The Oral Roberts Golden Eagles are the sixteen intercollegiate athletic teams that represent Oral Roberts University, located in Tulsa, Oklahoma.  The Golden Eagles compete at the National Collegiate Athletic Association (NCAA) Division I level as a member of the Summit League, which it officially joined on July 1, 2014.

History
The Titans began play as an independent team in 1965. In 1971, the Titans moved up to Division I. From 1979 until 1987, the Titans were a member of the Midwestern Collegiate Conference. In 1989, they became an NAIA school. In 1991, they returned to Division I. The team joined the Mid-Continent Conference (now The Summit League) effective 1997. In 2012, the school joined the Southland Conference.  In December 2013, ORU announced that it would return to the Summit League for all sports in 2014.

As of 2009, ORU has had 22 players selected in the NBA draft, and 28 baseball All-Americans. Andretti Bain, who won a silver medal for The Bahamas as part of its 4 x 400 metres relay team at the 2008 Summer Olympics, also attended ORU.

Sports sponsored

A member of the Summit League, Oral Roberts University sponsors teams in eight men's and eight women's NCAA sanctioned sports:

Men's basketball

The men's basketball team reached the NCAA Elite Eight in the 1974 Tournament before losing to Kansas 90–93 in overtime, in what has been called "the most important basketball game ever played in Tulsa." Most recently, the men's basketball team went to the 2021 NCAA tournament as the #15 seed, advancing as a cinderella to the Sweet 16, losing to #3 seeded Arkansas, 70–72.

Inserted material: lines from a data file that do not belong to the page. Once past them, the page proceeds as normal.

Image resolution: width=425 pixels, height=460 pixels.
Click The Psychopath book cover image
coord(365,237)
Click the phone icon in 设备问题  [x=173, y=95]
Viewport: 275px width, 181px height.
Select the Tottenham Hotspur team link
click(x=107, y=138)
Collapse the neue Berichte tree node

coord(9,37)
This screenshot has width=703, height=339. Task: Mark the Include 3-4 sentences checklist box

In the 2006–07 season, on November 15, 2006, the unranked Oral Roberts basketball team stunned the #3 team in the nation, the University of Kansas, at the Allen Fieldhouse in Lawrence, Kansas, 78–71. The team went on to win the Mid-Con conference championship on March 6, 2007, defeating #2 seeded Oakland, overcoming an 11-point halftime deficit to win 71–67.

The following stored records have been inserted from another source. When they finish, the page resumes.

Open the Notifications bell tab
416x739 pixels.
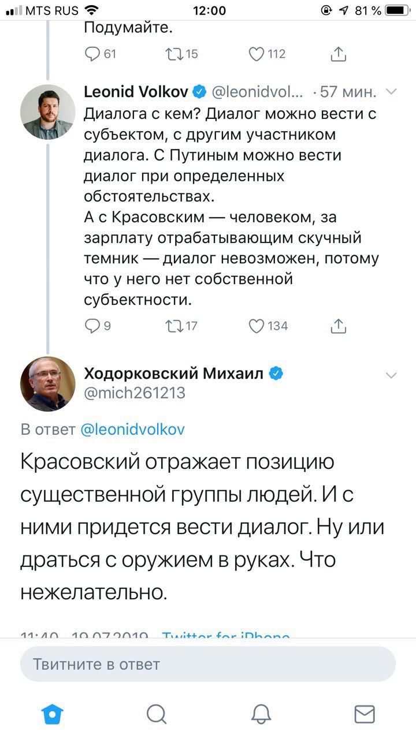[x=261, y=714]
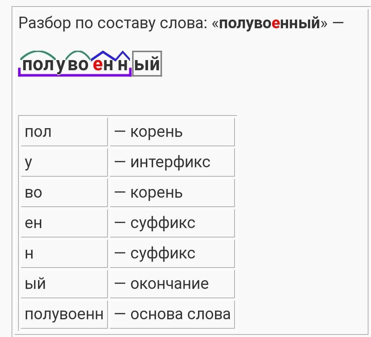Click the second «корень» cell next to «во»
The width and height of the screenshot is (371, 337).
[x=172, y=193]
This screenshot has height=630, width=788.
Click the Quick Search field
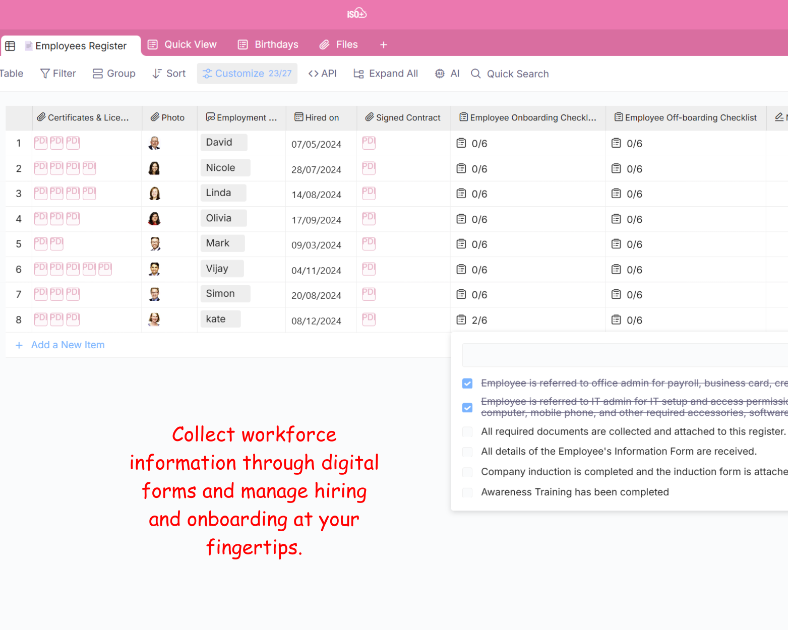coord(517,74)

In 2008, the Golden Eagles captured their third consecutive Summit League title, receiving a 13 seed in the South Region of the NCAA tournament. The Golden Eagles lost to 4th-seeded Pittsburgh, 63–82.

Overview of team achievement
 Overall Record of 907-641 (.586)
 Six NCAA Tournament appearances
 Eight NIT appearances
 17 total postseason tournament appearances
 Six Summit League Regular Season Titles
 Four Summit League Tournament Titles 
 Five Summit League Players of the Year
 Two Summit League Defensive Player of the Year
 Five Summit League Newcomers of the Year
 Three Summit League Sixth Men of the Year
 2021 victories versus No. 2 Ohio State (72-75) and No. 7 Florida (78-81)
 2009 victories over Stanford, Missouri and No. 13 New Mexico
 2007 victory over Oklahoma State
 2006 victory at No. 3 Kansas
 1999 victory over Tulsa's Elite team
 21 First Team All-Summit League selections
 Nine Second Team All-Summit League selections
 15 Summit League All-Newcomer selections
 14 Summit League All-Tournament selections
 Four Mid-Con Championship game appearances
 Three First Team All-Americans
 Two Second Team All-Americans
 Two Third Team All-Americans
 12 Honorable Mention All-Americans

Coaching staff
The Golden Eagles are currently coached by Paul Mills, who took over the program prior to the 2017-18 season.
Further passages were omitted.